▶ Exercise:
Your output must match the records below character for character.

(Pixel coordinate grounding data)
────────────────────────────────────────
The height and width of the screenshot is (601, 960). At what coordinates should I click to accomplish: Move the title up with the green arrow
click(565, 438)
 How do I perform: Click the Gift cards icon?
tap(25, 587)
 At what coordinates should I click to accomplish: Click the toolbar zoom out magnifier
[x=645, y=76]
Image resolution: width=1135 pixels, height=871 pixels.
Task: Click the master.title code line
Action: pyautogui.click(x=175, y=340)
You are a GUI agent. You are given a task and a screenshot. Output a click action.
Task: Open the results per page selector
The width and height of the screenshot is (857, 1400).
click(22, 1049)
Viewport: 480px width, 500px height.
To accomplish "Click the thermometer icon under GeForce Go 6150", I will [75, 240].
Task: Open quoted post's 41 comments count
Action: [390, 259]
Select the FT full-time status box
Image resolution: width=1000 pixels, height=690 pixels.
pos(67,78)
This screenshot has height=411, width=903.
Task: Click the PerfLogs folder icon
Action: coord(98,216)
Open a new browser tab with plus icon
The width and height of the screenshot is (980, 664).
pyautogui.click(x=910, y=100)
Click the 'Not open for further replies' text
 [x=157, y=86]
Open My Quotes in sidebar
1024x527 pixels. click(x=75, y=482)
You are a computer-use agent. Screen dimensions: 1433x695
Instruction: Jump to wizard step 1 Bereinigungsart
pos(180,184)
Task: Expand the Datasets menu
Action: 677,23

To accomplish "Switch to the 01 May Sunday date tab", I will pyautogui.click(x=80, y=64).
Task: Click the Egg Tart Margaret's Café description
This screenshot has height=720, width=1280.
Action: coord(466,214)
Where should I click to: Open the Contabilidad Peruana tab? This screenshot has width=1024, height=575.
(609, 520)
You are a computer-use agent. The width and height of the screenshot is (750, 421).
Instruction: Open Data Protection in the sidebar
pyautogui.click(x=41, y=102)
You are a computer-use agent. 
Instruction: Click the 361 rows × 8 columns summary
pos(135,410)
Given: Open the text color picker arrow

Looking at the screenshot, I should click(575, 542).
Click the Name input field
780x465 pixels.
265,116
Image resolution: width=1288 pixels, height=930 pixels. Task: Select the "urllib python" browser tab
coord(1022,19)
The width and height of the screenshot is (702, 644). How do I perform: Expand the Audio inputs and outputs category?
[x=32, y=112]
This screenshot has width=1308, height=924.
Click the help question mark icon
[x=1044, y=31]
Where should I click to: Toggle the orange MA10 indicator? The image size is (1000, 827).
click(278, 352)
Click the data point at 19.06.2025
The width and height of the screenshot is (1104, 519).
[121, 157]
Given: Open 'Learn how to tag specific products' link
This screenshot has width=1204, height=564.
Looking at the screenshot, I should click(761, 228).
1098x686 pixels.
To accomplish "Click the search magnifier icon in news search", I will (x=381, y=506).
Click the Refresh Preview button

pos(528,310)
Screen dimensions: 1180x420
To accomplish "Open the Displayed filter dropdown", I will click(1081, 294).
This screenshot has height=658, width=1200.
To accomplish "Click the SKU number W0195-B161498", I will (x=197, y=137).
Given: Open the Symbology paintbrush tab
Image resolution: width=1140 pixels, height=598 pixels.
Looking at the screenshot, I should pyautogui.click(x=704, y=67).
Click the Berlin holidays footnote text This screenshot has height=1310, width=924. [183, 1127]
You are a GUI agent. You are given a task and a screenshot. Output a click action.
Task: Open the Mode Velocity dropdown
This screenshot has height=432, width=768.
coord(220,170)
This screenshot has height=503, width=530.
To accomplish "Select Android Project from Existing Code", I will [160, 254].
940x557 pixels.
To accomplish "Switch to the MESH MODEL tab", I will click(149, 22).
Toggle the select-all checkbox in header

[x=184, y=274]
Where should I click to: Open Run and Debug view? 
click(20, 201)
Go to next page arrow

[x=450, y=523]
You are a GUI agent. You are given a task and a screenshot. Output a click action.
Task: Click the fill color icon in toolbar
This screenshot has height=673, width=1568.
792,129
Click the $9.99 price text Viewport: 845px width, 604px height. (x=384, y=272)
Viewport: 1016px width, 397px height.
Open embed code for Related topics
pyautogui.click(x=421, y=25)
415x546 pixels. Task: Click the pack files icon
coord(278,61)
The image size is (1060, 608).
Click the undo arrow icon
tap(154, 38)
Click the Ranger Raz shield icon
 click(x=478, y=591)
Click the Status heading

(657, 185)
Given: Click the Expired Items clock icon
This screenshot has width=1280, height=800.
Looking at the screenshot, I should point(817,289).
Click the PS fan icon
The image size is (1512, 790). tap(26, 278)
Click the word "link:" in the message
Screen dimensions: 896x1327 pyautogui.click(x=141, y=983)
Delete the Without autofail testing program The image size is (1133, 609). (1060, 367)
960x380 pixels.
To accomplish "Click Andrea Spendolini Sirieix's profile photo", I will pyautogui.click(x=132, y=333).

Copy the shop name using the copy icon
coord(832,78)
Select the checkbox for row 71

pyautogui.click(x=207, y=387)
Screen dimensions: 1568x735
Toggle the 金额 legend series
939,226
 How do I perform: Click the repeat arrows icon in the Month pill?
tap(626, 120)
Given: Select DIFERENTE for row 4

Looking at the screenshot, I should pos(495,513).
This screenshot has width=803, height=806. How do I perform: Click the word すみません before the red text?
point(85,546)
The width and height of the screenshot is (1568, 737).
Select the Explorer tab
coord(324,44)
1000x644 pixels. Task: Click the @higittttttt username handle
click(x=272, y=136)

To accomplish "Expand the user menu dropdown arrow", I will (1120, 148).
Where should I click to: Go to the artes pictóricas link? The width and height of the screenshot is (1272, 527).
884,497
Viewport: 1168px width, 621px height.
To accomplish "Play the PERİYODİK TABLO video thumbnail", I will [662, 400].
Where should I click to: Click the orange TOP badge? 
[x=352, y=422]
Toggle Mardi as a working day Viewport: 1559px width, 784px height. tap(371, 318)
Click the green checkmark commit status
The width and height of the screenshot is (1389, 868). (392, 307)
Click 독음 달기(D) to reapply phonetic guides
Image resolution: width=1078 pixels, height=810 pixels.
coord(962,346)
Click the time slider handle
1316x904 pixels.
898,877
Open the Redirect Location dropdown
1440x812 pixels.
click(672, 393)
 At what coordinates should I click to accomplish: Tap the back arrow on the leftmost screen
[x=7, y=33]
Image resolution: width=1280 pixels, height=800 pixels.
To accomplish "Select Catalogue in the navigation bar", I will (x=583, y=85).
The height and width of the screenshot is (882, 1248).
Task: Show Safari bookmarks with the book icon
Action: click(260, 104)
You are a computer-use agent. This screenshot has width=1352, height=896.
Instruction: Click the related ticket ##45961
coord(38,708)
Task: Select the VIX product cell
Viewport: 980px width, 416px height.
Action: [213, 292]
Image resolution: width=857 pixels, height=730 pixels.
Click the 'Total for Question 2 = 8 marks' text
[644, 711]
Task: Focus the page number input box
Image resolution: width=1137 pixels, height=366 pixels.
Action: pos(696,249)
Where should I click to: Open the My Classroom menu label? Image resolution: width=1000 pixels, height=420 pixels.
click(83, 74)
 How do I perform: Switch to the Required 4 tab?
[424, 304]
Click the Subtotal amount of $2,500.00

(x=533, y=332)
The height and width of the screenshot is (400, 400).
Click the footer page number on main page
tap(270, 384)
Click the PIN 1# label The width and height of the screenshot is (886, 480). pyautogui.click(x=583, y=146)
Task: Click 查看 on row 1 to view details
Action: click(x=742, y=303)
────────────────────────────────────────
▶ Answer below:
The height and width of the screenshot is (601, 960). At what coordinates should I click to accomplish: Move the title up with the green arrow
click(565, 438)
 How do I perform: Click the Gift cards icon?
tap(25, 587)
 At what coordinates should I click to accomplish: Click the toolbar zoom out magnifier
[x=645, y=76]
Image resolution: width=1135 pixels, height=871 pixels.
Task: Click the master.title code line
Action: pyautogui.click(x=175, y=340)
You are a GUI agent. You are given a task and a screenshot. Output a click action.
Task: Open the results per page selector
The width and height of the screenshot is (857, 1400).
click(22, 1049)
Viewport: 480px width, 500px height.
To accomplish "Click the thermometer icon under GeForce Go 6150", I will [75, 240].
Task: Open quoted post's 41 comments count
Action: [390, 259]
Select the FT full-time status box
Image resolution: width=1000 pixels, height=690 pixels.
pos(67,78)
This screenshot has height=411, width=903.
Task: Click the PerfLogs folder icon
Action: coord(98,216)
Open a new browser tab with plus icon
The width and height of the screenshot is (980, 664).
pyautogui.click(x=910, y=100)
Click the 'Not open for further replies' text
 [x=157, y=86]
Open My Quotes in sidebar
1024x527 pixels. click(x=75, y=482)
You are a computer-use agent. Screen dimensions: 1433x695
Instruction: Jump to wizard step 1 Bereinigungsart
pos(180,184)
Task: Expand the Datasets menu
Action: 677,23

To accomplish "Switch to the 01 May Sunday date tab", I will pyautogui.click(x=80, y=64).
Task: Click the Egg Tart Margaret's Café description
This screenshot has height=720, width=1280.
Action: coord(466,214)
Where should I click to: Open the Contabilidad Peruana tab? This screenshot has width=1024, height=575.
(609, 520)
You are a computer-use agent. The width and height of the screenshot is (750, 421).
Instruction: Open Data Protection in the sidebar
pyautogui.click(x=41, y=102)
You are a computer-use agent. 
Instruction: Click the 361 rows × 8 columns summary
pos(135,410)
Given: Open the text color picker arrow

Looking at the screenshot, I should click(575, 542).
Click the Name input field
780x465 pixels.
265,116
Image resolution: width=1288 pixels, height=930 pixels. Task: Select the "urllib python" browser tab
coord(1022,19)
The width and height of the screenshot is (702, 644). How do I perform: Expand the Audio inputs and outputs category?
[x=32, y=112]
This screenshot has width=1308, height=924.
Click the help question mark icon
[x=1044, y=31]
Where should I click to: Toggle the orange MA10 indicator? The image size is (1000, 827).
click(278, 352)
Click the data point at 19.06.2025
The width and height of the screenshot is (1104, 519).
[121, 157]
Given: Open 'Learn how to tag specific products' link
This screenshot has width=1204, height=564.
Looking at the screenshot, I should click(761, 228).
1098x686 pixels.
To accomplish "Click the search magnifier icon in news search", I will (x=381, y=506).
Click the Refresh Preview button

pos(528,310)
Screen dimensions: 1180x420
To accomplish "Open the Displayed filter dropdown", I will click(1081, 294).
This screenshot has height=658, width=1200.
To accomplish "Click the SKU number W0195-B161498", I will (x=197, y=137).
Given: Open the Symbology paintbrush tab
Image resolution: width=1140 pixels, height=598 pixels.
Looking at the screenshot, I should pyautogui.click(x=704, y=67).
Click the Berlin holidays footnote text This screenshot has height=1310, width=924. [183, 1127]
You are a GUI agent. You are given a task and a screenshot. Output a click action.
Task: Open the Mode Velocity dropdown
This screenshot has height=432, width=768.
coord(220,170)
This screenshot has height=503, width=530.
To accomplish "Select Android Project from Existing Code", I will [160, 254].
940x557 pixels.
To accomplish "Switch to the MESH MODEL tab", I will click(149, 22).
Toggle the select-all checkbox in header

[x=184, y=274]
Where should I click to: Open Run and Debug view? 
click(20, 201)
Go to next page arrow

[x=450, y=523]
You are a GUI agent. You are given a task and a screenshot. Output a click action.
Task: Click the fill color icon in toolbar
This screenshot has height=673, width=1568.
792,129
Click the $9.99 price text Viewport: 845px width, 604px height. (x=384, y=272)
Viewport: 1016px width, 397px height.
Open embed code for Related topics
pyautogui.click(x=421, y=25)
415x546 pixels. Task: Click the pack files icon
coord(278,61)
The image size is (1060, 608).
Click the undo arrow icon
tap(154, 38)
Click the Ranger Raz shield icon
 click(x=478, y=591)
Click the Status heading

(657, 185)
Given: Click the Expired Items clock icon
This screenshot has width=1280, height=800.
Looking at the screenshot, I should point(817,289).
Click the PS fan icon
The image size is (1512, 790). tap(26, 278)
Click the word "link:" in the message
Screen dimensions: 896x1327 pyautogui.click(x=141, y=983)
Delete the Without autofail testing program The image size is (1133, 609). (1060, 367)
960x380 pixels.
To accomplish "Click Andrea Spendolini Sirieix's profile photo", I will pyautogui.click(x=132, y=333).

Copy the shop name using the copy icon
coord(832,78)
Select the checkbox for row 71

pyautogui.click(x=207, y=387)
Screen dimensions: 1568x735
Toggle the 金额 legend series
939,226
 How do I perform: Click the repeat arrows icon in the Month pill?
tap(626, 120)
Given: Select DIFERENTE for row 4

Looking at the screenshot, I should pos(495,513).
This screenshot has width=803, height=806. How do I perform: Click the word すみません before the red text?
point(85,546)
The width and height of the screenshot is (1568, 737).
Select the Explorer tab
coord(324,44)
1000x644 pixels. Task: Click the @higittttttt username handle
click(x=272, y=136)

To accomplish "Expand the user menu dropdown arrow", I will (1120, 148).
Where should I click to: Go to the artes pictóricas link? The width and height of the screenshot is (1272, 527).
884,497
Viewport: 1168px width, 621px height.
To accomplish "Play the PERİYODİK TABLO video thumbnail", I will [662, 400].
Where should I click to: Click the orange TOP badge? 
[x=352, y=422]
Toggle Mardi as a working day Viewport: 1559px width, 784px height. tap(371, 318)
Click the green checkmark commit status
The width and height of the screenshot is (1389, 868). (392, 307)
Click 독음 달기(D) to reapply phonetic guides
Image resolution: width=1078 pixels, height=810 pixels.
coord(962,346)
Click the time slider handle
1316x904 pixels.
898,877
Open the Redirect Location dropdown
1440x812 pixels.
click(672, 393)
 At what coordinates should I click to accomplish: Tap the back arrow on the leftmost screen
[x=7, y=33]
Image resolution: width=1280 pixels, height=800 pixels.
To accomplish "Select Catalogue in the navigation bar", I will (x=583, y=85).
The height and width of the screenshot is (882, 1248).
Task: Show Safari bookmarks with the book icon
Action: click(260, 104)
You are a computer-use agent. This screenshot has width=1352, height=896.
Instruction: Click the related ticket ##45961
coord(38,708)
Task: Select the VIX product cell
Viewport: 980px width, 416px height.
Action: [213, 292]
Image resolution: width=857 pixels, height=730 pixels.
Click the 'Total for Question 2 = 8 marks' text
[644, 711]
Task: Focus the page number input box
Image resolution: width=1137 pixels, height=366 pixels.
Action: pos(696,249)
Where should I click to: Open the My Classroom menu label? Image resolution: width=1000 pixels, height=420 pixels.
click(83, 74)
 How do I perform: Switch to the Required 4 tab?
[424, 304]
Click the Subtotal amount of $2,500.00

(x=533, y=332)
The height and width of the screenshot is (400, 400).
Click the footer page number on main page
tap(270, 384)
Click the PIN 1# label The width and height of the screenshot is (886, 480). pyautogui.click(x=583, y=146)
Task: Click 查看 on row 1 to view details
Action: click(x=742, y=303)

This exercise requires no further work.